Sermon for Sunday 26 September 2021
Trinity 17 Year B 2021
“Both epic and intimate”
Those are words from the Financial Times’ review of Tom Stoppard’s new play Leopoldstadt. It is currently running in the West End and I saw it last week.
It’s a terrific play and a first rate production. It recounts the tragic history of an extended Jewish family living in Vienna from the golden age of the end of the C19th through to the appalling catastrophe of the Holocaust.
There was indeed some both epic and intimate about the story. Epic in that the play’s backdrop was some of the most significant events of modern European history.

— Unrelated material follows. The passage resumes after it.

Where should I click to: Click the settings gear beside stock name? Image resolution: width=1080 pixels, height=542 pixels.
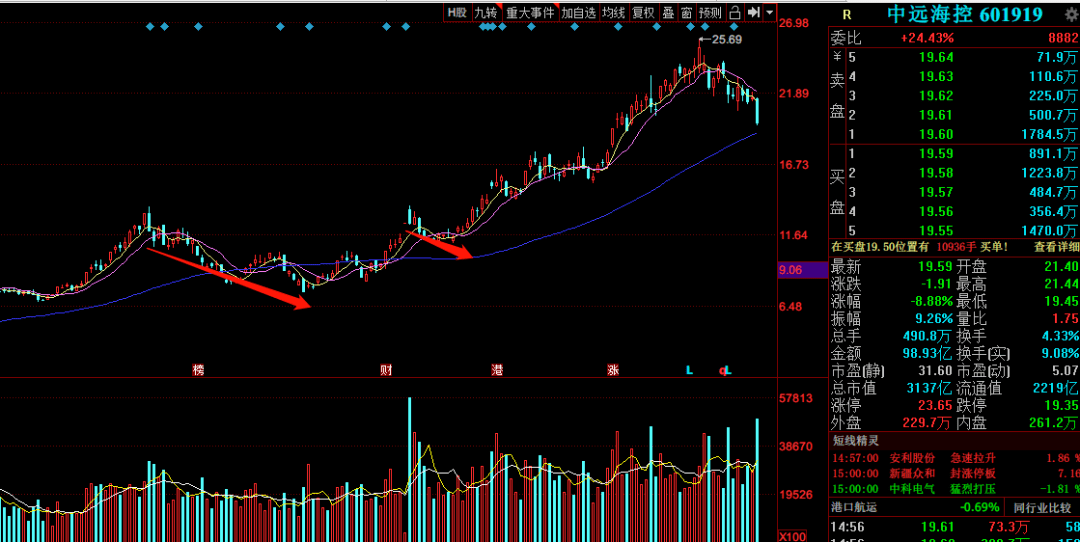coord(1071,14)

But intimate too – intimate in that it revealed the effects of those forces made known in a series of individual lives in an individual family.
We gather today to celebrate the baptism of Aslan Rose Juniper. And as we baptise her, there is something both epic and intimate about her baptism too.
Epic, in that baptism roots us in the big picture of the story of God’s saving action in human history – from his rescuing of Israel from slavery in Egypt, to his defeat of death in the Resurrection of Jesus Christ.
But intimate as well, in that it unites one particular person with Christ. It washes Aslan’s sins away, and pours Christ’s grace into her heart as a personal gift that places her on the pilgrimage of faith that leads to God.
One of the things at the heart of that new play of Stoppard’s is the idea of identity, and how complex a notion it is amidst the shifting politics and opinions of the world we live in. It explored how a range of different people related to both Jewish and Christian identity in an array of circumstances.
The play raises many questions. Is our identity a given that you can’t change? Is it something imposed from outside ourselves, or something each individual can define for themselves? Is it something we can create or change or alter?
One of the things at the heart of baptism is also identity. In the life we live in the secular world, identity is a constantly shifting thing. We all of us change who we are and present a subtly different self in the scenarios we find ourself in. It all depends on what we want to project or achieve.
Yet in baptism, we discover God gives us an identity that cannot change or shift or alter, for the very simple reason that it is an identity rooted in his love.
When we are baptized we become a child of God, and are made one with Christ. No matter how wealthy we become, how famous we are, no matter what difference me make, or how insignificantly we live, nothing can change the fact that our first identity, the primary sense of who we are, is that we are a beloved child of God. That identity reaches beyond time, and culture, and history and genetics. It is more powerful than money or status or ambition.
Baptism is quite simply the gift of God, to know we are loved in Christ and can live in him.
The consequences of that gift are obvious and significant for Christian parents and godparents as they bring up a child entrusted to them by God. It means we learn gradually to live not for ourselves but for others. It means we place the worship of God at the heart of our lives and make time and room for it. It means we profess our faith in Christ amidst the changing ideas and fleeting ideologies of our age. And it means we live in the hope of eternal life, that human existence is not just some arbitrary accident but something we are promised continues into eternity after our death.
Hilary of Poitiers, writing in the C4th puts this mystery very well. He said,
“We who are reborn through the sacrament of baptism have the greatest joy, as we perceive within us the first stirrings of the Holy Spirit, as we begin to understand mysteries; we gain knowledge of prophecy, speech full of wisdom, security in our hope, and gifts of healing…These gifts, like drops of liquid, permeate our inner self, and so beginning, little by little, produce fruits in abundance.”
As we move to the font in a few moments, let us pray for Aslan as she makes her first steps along the road of faith. Let us pray that, to use Hilary’s words, the graces of baptism drop into her life like precious liquid, and produce fruits in abundance. Let us pray for her as she begins this journey of faith – an adventure that is both epic and intimate, and which one day will lead her home to God, from whom all love and all compassion and all identity comes.